Now almost two years later Mr Lewis has dismissed calls for a database, insisting it would not add to public safety. He said creating a database would be a “tremendous bureaucratic burden to local authorities”. Mr Lewis said:

“It’s not just schools that contain asbestos, right across the public and domestic realm we spent 30 years building this stuff into our buildings.

It’s ubiquitous, this stuff is all around us all the time unless we are spending all our time in very modern buildings. If we were to go head down that path we’d have to consider very carefully what the worth of it would be.”

In 2008 a coroner ruled art teacher Renee Blodwen Eden, 69, from Anglesey, was most likely killed by exposure to asbestos in a school building.

And earlier this year the Daily Post revealed Flintshire council paid more than £430,000 on behalf of the former Clwyd County Council to two asbestos victims.

>> INSPECTAS IN EDUCATION – MORE HERE <<

Mr Lewis told the Assembly’s Petition Committee this week, that aside from the petition he was not aware of any real concerns from parents and staff about asbestos in schools. Powers for both education and health are devolved, but the Welsh Government says the responsibility lies with the UK Health and Safety Executive (HSE).

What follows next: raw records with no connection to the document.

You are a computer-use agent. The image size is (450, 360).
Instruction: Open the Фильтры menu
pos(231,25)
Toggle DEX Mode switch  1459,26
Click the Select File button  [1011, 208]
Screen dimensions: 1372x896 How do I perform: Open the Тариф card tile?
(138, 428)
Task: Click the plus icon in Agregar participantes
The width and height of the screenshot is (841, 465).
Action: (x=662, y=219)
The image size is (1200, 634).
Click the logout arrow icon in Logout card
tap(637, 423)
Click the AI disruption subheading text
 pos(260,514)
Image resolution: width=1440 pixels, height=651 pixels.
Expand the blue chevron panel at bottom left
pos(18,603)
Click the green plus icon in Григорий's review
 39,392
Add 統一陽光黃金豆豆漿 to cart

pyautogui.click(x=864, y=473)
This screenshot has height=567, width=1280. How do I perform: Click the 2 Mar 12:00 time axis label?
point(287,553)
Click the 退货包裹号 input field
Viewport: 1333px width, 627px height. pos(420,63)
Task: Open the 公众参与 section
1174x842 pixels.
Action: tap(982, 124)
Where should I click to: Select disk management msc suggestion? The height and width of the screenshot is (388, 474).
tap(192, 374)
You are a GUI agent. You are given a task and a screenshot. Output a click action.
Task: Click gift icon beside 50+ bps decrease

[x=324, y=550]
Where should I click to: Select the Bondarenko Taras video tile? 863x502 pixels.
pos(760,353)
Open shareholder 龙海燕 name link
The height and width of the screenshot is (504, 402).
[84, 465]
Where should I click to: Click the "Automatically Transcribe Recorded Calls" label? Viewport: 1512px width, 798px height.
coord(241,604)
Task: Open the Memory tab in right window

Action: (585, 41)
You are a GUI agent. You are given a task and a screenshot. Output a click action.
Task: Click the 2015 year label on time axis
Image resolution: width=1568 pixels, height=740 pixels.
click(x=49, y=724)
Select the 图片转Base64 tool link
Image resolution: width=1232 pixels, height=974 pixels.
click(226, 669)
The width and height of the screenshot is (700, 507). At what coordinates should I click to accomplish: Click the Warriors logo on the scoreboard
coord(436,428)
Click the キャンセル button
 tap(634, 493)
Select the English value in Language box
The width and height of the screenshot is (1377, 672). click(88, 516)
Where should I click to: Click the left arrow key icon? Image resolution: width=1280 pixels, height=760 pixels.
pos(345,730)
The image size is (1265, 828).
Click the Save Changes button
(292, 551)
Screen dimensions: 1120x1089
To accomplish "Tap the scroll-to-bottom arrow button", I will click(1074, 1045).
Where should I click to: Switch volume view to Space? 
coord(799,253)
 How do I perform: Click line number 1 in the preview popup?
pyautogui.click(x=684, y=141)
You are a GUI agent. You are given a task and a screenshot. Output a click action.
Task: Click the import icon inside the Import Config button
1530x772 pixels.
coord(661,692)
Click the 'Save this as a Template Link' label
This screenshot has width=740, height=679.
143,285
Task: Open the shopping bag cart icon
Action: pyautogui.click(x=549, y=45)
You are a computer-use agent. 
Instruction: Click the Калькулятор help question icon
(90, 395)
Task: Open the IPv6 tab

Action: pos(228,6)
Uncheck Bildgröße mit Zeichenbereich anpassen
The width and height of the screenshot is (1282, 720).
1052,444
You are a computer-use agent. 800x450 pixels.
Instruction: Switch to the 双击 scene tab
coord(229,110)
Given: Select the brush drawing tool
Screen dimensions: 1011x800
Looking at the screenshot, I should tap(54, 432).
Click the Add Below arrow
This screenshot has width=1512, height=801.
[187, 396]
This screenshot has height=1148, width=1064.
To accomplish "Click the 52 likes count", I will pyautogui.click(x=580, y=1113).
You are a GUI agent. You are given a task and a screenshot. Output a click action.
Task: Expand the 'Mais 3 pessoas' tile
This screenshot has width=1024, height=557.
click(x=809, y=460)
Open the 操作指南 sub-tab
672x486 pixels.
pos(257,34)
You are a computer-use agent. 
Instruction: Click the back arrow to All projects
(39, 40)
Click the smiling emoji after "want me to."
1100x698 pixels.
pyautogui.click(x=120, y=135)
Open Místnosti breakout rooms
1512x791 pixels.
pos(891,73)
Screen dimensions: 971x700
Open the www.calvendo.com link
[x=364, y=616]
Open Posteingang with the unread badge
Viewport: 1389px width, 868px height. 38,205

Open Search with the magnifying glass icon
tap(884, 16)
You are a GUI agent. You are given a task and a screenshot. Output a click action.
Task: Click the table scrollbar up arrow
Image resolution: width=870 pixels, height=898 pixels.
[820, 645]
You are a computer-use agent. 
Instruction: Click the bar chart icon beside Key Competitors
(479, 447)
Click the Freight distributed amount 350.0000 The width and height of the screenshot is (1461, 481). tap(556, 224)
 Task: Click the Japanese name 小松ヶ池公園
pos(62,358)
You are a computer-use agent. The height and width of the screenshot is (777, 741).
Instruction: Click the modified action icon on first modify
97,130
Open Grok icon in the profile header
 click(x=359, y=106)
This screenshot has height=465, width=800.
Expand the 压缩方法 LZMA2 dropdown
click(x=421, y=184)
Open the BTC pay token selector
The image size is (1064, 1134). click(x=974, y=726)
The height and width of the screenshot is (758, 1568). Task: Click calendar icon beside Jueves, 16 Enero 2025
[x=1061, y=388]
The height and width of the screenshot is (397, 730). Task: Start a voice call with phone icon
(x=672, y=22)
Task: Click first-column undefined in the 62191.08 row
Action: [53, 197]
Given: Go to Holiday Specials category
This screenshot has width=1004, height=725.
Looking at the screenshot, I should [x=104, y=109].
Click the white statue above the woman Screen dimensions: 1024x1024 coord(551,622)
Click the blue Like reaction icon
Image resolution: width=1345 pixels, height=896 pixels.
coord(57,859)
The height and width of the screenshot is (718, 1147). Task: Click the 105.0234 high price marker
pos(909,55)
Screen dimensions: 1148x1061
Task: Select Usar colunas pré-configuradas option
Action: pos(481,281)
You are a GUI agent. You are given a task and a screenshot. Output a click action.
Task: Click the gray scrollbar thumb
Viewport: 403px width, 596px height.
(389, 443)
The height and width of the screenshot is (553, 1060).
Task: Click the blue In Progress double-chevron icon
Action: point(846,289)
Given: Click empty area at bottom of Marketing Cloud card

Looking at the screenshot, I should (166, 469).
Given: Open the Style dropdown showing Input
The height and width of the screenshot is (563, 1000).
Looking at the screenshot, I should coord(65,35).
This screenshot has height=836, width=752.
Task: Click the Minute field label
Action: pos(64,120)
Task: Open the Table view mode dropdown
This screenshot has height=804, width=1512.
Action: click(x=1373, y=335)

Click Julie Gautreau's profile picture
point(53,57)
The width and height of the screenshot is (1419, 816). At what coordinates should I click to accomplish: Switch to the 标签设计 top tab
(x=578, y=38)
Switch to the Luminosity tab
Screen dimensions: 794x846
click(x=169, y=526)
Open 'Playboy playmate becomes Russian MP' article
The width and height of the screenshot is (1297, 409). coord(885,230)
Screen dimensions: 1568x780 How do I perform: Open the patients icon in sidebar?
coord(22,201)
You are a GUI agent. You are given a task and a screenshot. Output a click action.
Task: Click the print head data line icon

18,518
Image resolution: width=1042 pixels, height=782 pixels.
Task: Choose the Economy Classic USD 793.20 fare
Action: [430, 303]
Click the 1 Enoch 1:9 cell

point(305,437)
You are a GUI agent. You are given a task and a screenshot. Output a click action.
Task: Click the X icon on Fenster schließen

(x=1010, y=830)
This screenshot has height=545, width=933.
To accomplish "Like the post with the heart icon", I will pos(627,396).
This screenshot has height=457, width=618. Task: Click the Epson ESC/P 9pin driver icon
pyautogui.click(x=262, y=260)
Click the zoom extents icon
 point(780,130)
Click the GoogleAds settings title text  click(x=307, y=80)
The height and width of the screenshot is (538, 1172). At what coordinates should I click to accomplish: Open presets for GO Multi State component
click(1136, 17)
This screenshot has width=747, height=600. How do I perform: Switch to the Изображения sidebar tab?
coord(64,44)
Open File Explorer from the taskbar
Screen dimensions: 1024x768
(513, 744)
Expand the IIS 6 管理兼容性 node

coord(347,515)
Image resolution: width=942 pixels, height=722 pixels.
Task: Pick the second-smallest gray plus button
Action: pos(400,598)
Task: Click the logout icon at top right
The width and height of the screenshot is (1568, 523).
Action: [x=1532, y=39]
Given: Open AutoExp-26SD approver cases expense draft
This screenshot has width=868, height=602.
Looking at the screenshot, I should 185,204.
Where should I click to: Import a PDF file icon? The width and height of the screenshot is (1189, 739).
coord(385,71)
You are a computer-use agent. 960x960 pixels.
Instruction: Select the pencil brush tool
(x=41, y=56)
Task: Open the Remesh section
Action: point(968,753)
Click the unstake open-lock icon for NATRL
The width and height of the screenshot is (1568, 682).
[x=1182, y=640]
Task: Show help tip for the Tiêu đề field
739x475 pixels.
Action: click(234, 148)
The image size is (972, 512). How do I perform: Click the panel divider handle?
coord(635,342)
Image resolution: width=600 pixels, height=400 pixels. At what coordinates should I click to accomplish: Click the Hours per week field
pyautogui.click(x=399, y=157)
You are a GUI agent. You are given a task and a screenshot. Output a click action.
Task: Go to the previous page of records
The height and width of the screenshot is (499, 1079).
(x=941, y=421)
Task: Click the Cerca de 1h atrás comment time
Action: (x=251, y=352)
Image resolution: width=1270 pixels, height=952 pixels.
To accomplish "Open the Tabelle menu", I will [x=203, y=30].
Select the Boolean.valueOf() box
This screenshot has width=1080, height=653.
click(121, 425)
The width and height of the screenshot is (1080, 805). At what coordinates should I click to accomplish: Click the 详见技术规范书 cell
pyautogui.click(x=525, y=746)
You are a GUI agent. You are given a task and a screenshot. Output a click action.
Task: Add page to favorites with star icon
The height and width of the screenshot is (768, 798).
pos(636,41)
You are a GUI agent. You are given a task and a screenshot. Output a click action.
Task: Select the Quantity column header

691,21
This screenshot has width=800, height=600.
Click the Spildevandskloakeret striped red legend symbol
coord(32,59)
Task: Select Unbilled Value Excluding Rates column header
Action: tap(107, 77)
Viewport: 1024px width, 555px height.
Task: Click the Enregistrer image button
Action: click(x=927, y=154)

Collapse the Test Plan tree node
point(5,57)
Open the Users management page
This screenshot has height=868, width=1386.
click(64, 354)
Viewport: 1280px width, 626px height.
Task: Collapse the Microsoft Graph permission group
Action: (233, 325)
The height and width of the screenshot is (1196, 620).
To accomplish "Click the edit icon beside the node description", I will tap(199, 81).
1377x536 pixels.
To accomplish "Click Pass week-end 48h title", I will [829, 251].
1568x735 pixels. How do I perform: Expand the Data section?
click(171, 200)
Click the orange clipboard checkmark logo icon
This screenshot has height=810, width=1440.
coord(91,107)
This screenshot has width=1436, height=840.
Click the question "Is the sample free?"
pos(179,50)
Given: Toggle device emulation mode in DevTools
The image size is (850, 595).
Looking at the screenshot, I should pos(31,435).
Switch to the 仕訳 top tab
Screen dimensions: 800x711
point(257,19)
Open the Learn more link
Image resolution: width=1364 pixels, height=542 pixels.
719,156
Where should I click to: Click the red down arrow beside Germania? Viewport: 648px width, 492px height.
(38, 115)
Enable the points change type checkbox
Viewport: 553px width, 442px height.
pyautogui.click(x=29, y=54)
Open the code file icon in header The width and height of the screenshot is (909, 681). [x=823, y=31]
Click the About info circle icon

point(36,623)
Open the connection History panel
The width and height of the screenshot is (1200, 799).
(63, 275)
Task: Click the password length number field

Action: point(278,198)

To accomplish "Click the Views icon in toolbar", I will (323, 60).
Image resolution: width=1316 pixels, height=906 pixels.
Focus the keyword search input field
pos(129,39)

A study sampling air quality in schools in England is being carried out. Mr Lewis said he was “keeping a close eye on it” and a working group had been set up to react to the study.

However, Cenric Clement-Evans, of the Right to Know Asbestos in Schools Wales campaign group who organised the petition, said Mr Lewis’s response was not “good enough”. He said:

“We should be setting the agenda rather than letting England lead the way, or we should at least be working in tandem.”

Owen Hathway, of National Union of Teachers Cymru said asbestos was not something to be “taken lightly”. He said:

“No teacher, or for that matter pupil, should ever be placed in a situation where their health, and in some cases where asbestos is concerned their life, is put at risk.”